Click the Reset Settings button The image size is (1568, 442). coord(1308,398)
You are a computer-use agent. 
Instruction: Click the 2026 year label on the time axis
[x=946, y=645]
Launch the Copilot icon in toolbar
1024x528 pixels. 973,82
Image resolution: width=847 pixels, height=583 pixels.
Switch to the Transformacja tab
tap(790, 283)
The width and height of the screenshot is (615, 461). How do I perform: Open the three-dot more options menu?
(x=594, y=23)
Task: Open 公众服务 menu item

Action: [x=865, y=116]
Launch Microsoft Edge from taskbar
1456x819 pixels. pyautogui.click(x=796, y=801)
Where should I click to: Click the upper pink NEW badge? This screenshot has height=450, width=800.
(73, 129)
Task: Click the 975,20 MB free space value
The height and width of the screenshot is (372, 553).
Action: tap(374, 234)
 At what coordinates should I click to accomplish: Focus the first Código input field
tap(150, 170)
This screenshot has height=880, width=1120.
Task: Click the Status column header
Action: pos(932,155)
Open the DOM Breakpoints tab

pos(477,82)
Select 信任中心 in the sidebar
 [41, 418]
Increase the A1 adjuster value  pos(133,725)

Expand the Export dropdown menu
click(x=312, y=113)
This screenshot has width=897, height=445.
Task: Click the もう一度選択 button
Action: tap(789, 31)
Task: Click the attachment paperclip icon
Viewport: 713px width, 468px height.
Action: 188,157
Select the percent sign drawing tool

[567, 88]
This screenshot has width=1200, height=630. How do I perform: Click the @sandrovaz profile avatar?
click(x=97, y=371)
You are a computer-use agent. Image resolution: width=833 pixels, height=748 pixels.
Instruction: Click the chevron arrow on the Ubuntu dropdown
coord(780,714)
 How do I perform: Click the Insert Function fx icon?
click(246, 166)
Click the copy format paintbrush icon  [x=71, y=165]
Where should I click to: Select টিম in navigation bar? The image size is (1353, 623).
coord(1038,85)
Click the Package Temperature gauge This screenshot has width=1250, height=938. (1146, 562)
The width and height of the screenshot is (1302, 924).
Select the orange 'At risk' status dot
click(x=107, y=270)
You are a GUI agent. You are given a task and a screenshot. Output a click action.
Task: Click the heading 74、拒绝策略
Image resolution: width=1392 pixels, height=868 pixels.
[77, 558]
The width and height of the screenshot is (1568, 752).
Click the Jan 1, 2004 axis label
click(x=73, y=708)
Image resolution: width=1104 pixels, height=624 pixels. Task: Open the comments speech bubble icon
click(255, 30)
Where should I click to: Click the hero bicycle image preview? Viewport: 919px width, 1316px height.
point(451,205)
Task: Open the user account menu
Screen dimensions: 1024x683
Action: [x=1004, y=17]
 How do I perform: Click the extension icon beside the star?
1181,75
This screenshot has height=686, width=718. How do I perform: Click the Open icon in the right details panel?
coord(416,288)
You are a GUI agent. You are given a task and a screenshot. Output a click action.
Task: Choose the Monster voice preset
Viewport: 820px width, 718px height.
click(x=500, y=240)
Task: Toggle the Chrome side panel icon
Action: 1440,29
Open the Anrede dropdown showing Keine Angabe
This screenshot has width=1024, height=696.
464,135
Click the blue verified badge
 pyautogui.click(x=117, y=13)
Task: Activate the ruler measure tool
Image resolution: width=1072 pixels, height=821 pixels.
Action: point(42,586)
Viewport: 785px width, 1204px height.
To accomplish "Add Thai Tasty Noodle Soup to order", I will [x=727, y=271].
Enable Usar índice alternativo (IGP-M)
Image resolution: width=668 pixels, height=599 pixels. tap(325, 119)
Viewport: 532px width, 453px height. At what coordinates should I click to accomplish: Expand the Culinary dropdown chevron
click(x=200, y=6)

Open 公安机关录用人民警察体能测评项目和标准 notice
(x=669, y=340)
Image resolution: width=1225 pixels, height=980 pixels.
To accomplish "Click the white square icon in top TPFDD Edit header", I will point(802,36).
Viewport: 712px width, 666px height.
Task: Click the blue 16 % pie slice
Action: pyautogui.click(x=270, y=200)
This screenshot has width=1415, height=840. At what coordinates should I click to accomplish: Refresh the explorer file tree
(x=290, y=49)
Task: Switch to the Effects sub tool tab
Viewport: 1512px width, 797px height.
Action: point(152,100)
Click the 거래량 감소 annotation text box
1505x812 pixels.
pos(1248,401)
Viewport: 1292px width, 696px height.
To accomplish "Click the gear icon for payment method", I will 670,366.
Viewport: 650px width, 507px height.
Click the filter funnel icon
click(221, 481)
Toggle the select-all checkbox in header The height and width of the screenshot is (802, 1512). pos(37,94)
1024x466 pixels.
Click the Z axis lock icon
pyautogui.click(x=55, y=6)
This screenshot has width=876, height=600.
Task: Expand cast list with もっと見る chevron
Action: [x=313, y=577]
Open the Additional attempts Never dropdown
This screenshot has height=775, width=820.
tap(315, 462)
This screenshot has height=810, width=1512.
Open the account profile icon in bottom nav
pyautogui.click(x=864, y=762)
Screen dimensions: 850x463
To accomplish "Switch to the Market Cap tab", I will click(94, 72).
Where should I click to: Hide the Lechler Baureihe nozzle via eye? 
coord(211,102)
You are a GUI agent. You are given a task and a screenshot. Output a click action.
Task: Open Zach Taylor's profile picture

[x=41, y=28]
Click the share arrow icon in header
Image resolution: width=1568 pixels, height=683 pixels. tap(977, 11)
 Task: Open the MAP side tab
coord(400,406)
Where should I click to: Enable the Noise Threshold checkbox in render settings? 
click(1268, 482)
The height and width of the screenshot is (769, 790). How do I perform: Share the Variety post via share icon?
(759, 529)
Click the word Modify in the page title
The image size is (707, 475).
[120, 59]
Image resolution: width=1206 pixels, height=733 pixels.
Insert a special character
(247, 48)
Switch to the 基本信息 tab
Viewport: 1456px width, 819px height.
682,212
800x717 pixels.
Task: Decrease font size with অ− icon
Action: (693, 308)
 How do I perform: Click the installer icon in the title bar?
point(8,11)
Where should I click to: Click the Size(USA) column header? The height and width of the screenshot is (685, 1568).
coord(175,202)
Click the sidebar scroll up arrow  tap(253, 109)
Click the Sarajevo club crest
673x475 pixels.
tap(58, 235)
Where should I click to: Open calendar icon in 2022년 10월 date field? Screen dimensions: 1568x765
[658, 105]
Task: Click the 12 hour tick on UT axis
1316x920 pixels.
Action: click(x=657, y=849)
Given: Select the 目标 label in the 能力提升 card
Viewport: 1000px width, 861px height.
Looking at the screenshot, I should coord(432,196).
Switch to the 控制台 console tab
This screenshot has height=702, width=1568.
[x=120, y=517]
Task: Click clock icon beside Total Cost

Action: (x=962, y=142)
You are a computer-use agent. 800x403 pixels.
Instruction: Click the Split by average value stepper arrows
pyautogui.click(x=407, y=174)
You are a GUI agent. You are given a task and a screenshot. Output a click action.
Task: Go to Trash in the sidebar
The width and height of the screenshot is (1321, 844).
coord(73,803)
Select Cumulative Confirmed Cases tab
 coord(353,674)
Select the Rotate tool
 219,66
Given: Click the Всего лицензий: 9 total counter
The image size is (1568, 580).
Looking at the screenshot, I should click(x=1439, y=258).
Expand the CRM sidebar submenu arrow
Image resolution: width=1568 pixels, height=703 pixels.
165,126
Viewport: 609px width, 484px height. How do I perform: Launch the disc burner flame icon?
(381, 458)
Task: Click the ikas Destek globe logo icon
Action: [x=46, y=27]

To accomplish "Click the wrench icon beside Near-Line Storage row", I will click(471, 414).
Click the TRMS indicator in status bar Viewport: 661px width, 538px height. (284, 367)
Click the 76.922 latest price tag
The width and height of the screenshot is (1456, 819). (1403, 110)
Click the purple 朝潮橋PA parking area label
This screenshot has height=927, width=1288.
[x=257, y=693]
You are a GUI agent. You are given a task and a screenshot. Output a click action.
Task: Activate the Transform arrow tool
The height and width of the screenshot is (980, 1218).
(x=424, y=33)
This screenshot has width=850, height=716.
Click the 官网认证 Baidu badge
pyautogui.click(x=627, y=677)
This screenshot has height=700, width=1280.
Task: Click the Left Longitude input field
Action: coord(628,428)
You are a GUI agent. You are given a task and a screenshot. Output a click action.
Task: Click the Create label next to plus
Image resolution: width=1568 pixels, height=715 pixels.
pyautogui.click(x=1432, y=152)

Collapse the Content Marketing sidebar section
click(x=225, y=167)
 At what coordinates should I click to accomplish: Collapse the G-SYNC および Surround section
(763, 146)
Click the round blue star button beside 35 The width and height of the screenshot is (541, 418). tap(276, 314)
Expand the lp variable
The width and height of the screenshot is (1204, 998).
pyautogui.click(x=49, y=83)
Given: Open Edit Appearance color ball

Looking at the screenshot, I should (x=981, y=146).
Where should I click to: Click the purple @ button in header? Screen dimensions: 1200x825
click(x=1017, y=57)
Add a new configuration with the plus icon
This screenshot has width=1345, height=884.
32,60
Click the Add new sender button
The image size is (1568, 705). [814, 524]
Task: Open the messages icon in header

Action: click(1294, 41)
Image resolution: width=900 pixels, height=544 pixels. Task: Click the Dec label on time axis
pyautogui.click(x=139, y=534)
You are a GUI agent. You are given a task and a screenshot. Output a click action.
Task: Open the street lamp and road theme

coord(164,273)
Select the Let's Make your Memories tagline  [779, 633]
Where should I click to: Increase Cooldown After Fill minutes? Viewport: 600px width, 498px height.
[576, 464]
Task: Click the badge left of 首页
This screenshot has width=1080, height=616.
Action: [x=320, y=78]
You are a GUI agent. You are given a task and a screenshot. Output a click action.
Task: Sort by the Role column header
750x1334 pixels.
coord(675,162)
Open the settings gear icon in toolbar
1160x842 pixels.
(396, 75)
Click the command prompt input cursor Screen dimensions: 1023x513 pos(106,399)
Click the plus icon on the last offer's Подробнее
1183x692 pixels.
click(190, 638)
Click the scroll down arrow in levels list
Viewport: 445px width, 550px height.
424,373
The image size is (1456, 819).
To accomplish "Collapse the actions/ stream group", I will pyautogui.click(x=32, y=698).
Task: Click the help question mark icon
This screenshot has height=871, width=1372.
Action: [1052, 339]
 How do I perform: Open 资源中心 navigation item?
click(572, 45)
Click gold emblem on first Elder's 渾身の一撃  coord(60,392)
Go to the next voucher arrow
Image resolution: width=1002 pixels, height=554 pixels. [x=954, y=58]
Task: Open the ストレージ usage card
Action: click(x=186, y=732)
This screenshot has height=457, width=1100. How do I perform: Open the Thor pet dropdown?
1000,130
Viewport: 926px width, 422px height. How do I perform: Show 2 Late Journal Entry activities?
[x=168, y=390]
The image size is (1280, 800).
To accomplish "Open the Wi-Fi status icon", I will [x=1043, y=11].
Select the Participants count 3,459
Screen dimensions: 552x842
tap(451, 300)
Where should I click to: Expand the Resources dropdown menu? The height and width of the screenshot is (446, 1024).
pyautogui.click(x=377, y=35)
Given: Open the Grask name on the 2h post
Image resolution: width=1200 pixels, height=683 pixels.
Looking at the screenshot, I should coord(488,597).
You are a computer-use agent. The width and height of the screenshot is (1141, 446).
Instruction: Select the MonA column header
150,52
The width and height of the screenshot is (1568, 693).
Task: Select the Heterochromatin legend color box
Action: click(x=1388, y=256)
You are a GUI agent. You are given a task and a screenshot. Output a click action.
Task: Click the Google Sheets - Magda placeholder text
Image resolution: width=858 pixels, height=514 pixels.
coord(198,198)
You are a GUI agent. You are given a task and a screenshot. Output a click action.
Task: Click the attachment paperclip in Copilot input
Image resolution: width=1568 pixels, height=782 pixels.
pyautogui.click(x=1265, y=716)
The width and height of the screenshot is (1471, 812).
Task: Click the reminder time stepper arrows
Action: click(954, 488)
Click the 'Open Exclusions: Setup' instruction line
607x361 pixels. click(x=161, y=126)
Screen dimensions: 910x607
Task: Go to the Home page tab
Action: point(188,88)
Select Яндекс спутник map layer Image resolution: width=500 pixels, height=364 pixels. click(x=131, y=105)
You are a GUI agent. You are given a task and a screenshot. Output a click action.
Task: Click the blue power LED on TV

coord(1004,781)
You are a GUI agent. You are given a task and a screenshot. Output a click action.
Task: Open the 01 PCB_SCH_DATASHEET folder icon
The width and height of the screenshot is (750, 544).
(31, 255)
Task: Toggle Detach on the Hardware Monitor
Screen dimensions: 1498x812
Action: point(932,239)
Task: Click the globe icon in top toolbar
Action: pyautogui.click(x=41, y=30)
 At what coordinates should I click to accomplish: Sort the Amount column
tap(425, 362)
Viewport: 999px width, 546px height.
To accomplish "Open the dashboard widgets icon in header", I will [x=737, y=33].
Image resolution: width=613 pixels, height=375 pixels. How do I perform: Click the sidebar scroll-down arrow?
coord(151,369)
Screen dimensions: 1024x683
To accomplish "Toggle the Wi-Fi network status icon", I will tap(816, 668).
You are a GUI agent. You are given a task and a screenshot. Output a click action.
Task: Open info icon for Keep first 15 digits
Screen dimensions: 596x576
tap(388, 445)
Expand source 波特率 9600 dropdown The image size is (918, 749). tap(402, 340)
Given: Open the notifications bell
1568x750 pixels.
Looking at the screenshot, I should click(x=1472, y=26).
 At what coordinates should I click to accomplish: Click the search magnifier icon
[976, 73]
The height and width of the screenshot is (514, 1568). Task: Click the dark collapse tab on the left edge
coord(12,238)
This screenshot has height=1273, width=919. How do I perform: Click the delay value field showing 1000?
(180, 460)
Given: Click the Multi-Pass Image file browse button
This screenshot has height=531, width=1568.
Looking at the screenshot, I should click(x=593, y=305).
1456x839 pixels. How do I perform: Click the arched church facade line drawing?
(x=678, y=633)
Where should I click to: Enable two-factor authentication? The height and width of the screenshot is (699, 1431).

= Task to carry out =
Output the lines of the entries above between the line holding "Click the command" and the line holding "click(572, 45)", inclusive, as a numbered list. Leave out any blank lines.

= The completed task =
1. Click the command prompt input cursor Screen dimensions: 1023x513 pos(106,399)
2. Click the plus icon on the last offer's Подробнее
3. 1183x692 pixels.
4. click(190, 638)
5. Click the scroll down arrow in levels list
6. Viewport: 445px width, 550px height.
7. 424,373
8. The image size is (1456, 819).
9. To accomplish "Collapse the actions/ stream group", I will pyautogui.click(x=32, y=698).
10. Task: Click the help question mark icon
11. This screenshot has height=871, width=1372.
12. Action: [1052, 339]
13.  How do I perform: Open 资源中心 navigation item?
14. click(572, 45)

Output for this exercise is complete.